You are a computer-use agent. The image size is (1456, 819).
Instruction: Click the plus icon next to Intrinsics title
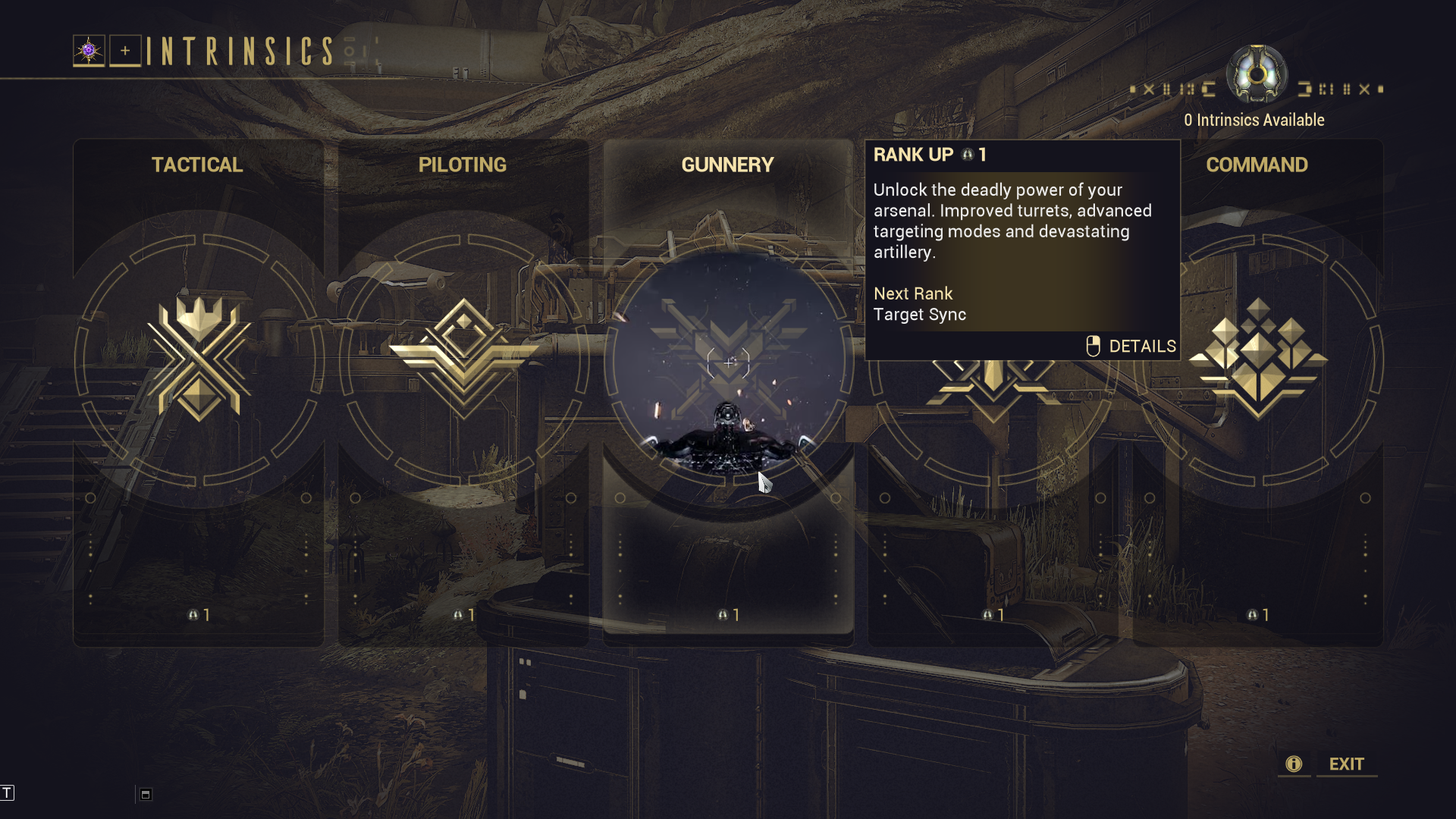click(125, 51)
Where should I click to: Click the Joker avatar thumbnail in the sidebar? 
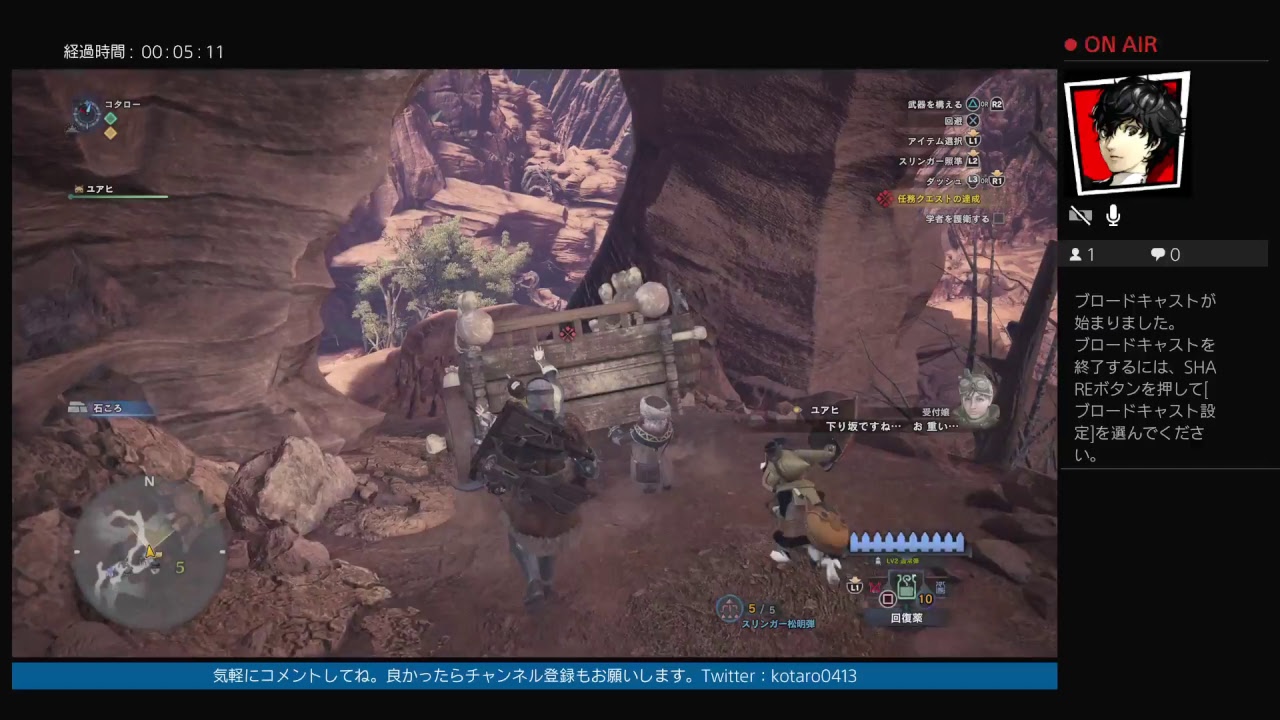1128,133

== What you need to do ==
Please copy the text lines of all the records above word for word, leaving out the pictures.

== Exercise result ==
You are a computer-use agent. The image size is (1456, 819).
Instruction: Click the plus icon next to Intrinsics title
click(125, 51)
Where should I click to: Click the Joker avatar thumbnail in the sidebar? 
1128,133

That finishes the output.